Direktur Eksekutif Departemen Komunikasi Bank Indonesia Tirta Segara mengatakan pihaknya tengah mencermati risiko inflasi dari pola musiman perayaan hari besar keagamaan. "Risiko lainnya seperti potensi penyesuaian administered price (kenaikan tarif tenaga listrik) dan peningkatan harga pangan akibat El Nino," ujarnya di Bank Indonesia, Jakarta, Kamis (12/6).
Namun, menurut dia inflasi Mei 2014 masih terkendali. Ini lantaran masih berlangsungnya koreksi harga beberapa bahan pangan dan stabilnya inflasi inti.
Inflai Mei 2014 tercatat 0,16 persen (month to month) atau sebesar 7,32 persen (year-on-year).
"Inflasi inti mencapai 0,23 persen (m-t-m) atau relatif stabil seperti bulan sebelumnya. Karena, didukung oleh masih menurunnya harga global di tengah depresiasi rupiah. Volatile food masih mencatat deflasi, meski dengan intensitas yang berkurang dari bulan sebelumnya," jelas dia.
Tirta menyebutkan, deflasi volatile food tersebut disebabkan oleh melimpahnya produksi cabe di sejumlah wilayah. "Serta, masih berlangsungnya panen beras di beberapa daerah," ungkapnya.

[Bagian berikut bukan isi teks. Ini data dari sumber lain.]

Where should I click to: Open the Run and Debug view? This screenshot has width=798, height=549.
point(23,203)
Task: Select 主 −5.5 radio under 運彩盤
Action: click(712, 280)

Guna mengantisipasi risiko inflasi tersebut, BI akan memperkuat langkah-langkah penguatan koordinasi pengendalian inflasi, melalui forum Tim Pengandalian Inflasi (TPI). "BI menilai, inflasi sampai dengan Mei 2014 masih sejalan dengan pencapaian sasaran inflasi 4,5 persen plus minus 1 persen pada 2014." (mdk/yud)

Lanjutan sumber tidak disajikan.